The impact of polyvascular disease on long-term outcome in percutaneous coronary intervention patients

• Published in: European journal of clinical investigation Vol. 44; no. 3; pp. 231 - 239
• Main Authors: van der Meer, Manon G., Cramer, Maarten J., van der Graaf, Yolanda, Appelman, Yolande, Doevendans, Pieter A., Nathoe, Hendrik M.
• Format: Journal Article
• Language: English
• Published: England Blackwell Publishing Ltd 01.03.2014
• Subjects: Aged; Aortic Aneurysm, Abdominal - complications; Cardiovascular Diseases - mortality; Carotid Stenosis - complications; Case-Control Studies; Cerebrovascular Disorders - complications; Coronary artery disease; Coronary Artery Disease - complications; Coronary Artery Disease - therapy; Female; Humans; Longitudinal Studies; Male; Microvessels; Middle Aged; Myocardial Infarction; Percutaneous Coronary Intervention; Peripheral Arterial Disease - complications; polyvascular disease; Prognosis; Proportional Hazards Models; Renal Artery; Stroke; Treatment Outcome; percutaneous coronary intervention; polyvascular disease; Coronary artery disease; prognosis
• ISSN: 0014-2972; 1365-2362; 1365-2362
• DOI: 10.1111/eci.12222

Background Previous studies demonstrated the prognostic importance of concomitant polyvascular disease in patients with coronary artery disease (CAD). However, the significance of the number of diseased vascular territories and subclinical disease is unknown.

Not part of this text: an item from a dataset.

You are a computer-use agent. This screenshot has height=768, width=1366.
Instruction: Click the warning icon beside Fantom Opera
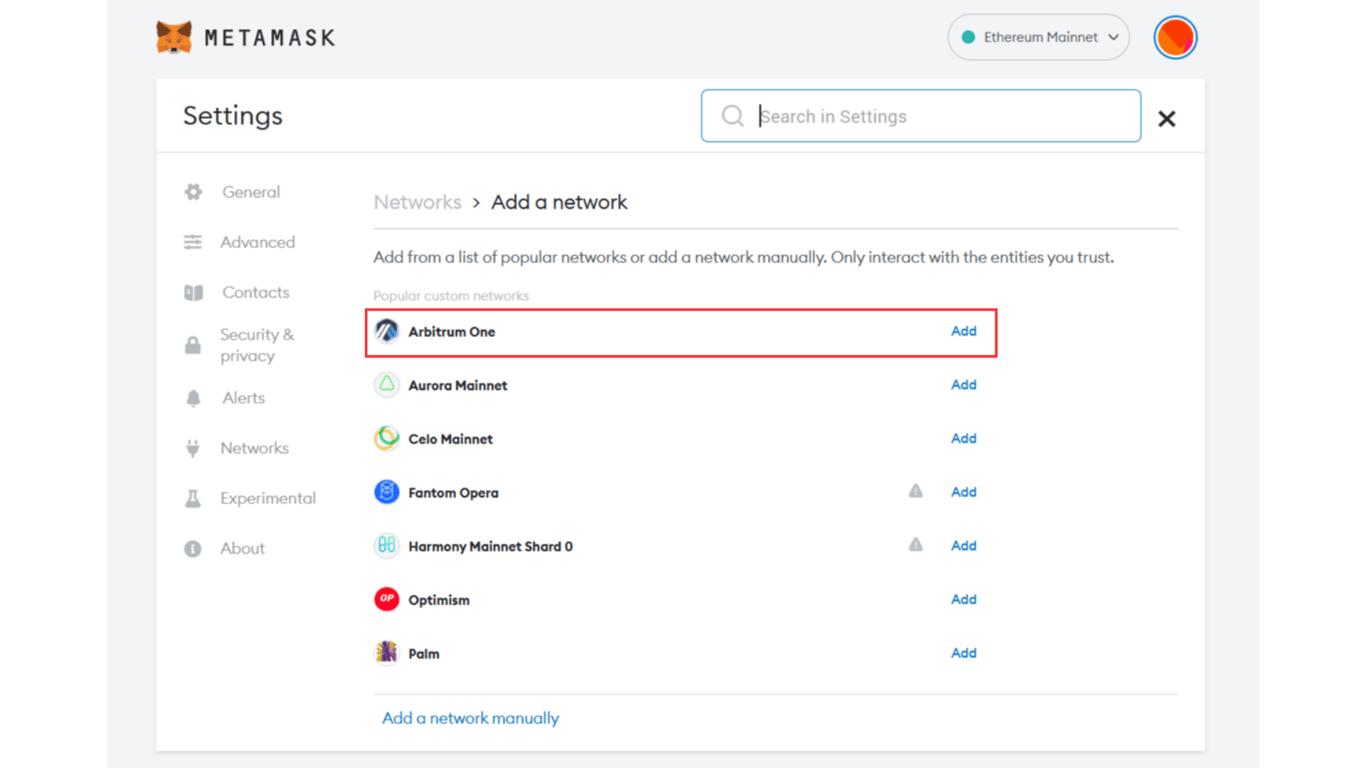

Materials and methods The number of diseased vascular territories was evaluated in 2299 percutaneous coronary intervention (PCI) patients. Vascular disease was defined by documented atherosclerotic disease, either diagnosed in the medical history (clinical) or at the standardized cardiovascular screening (subclinical). The following territories were evaluated: cerebrovascular disease, peripheral arterial disease, abdominal aortic aneurysm and vascular renal disease. The outcome measures were all‐cause mortality, cardiovascular mortality and a composite cardiovascular endpoint (myocardial infarction, stroke, cardiovascular mortality). Patients with monovascular disease (CAD) served as the reference category. Hazard ratios (HRs) were adjusted for baseline characteristics. Results Mean follow‐up was 7·3 years. The HRs (95% confidence interval) for patients with two diseased territories compared to monovascular disease were for all‐cause mortality 1·60 (1·14–2·25), cardiovascular mortality 2·13 (1·29–3·50) and the combined cardiovascular endpoint 1·66 (1·20–2·31). Moreover, the HRs (95% confidence intervals) for patients with more than two diseased territories compared to monovascular disease were for all‐cause mortality 3·81 (2·45–5·92), cardiovascular mortality 4·40 (2·32–8·35) and the combined cardiovascular endpoint 2·75 (1·69–4·47). The HRs of patients with subclinical disease were comparable to the HRs of patients with clinical disease. Conclusions In patients undergoing PCI, the presence of subclinical and clinical polyvascular disease is associated with an increased long‐term mortality and morbidity. Moreover, the outcome is highly influenced by the number of diseased territories.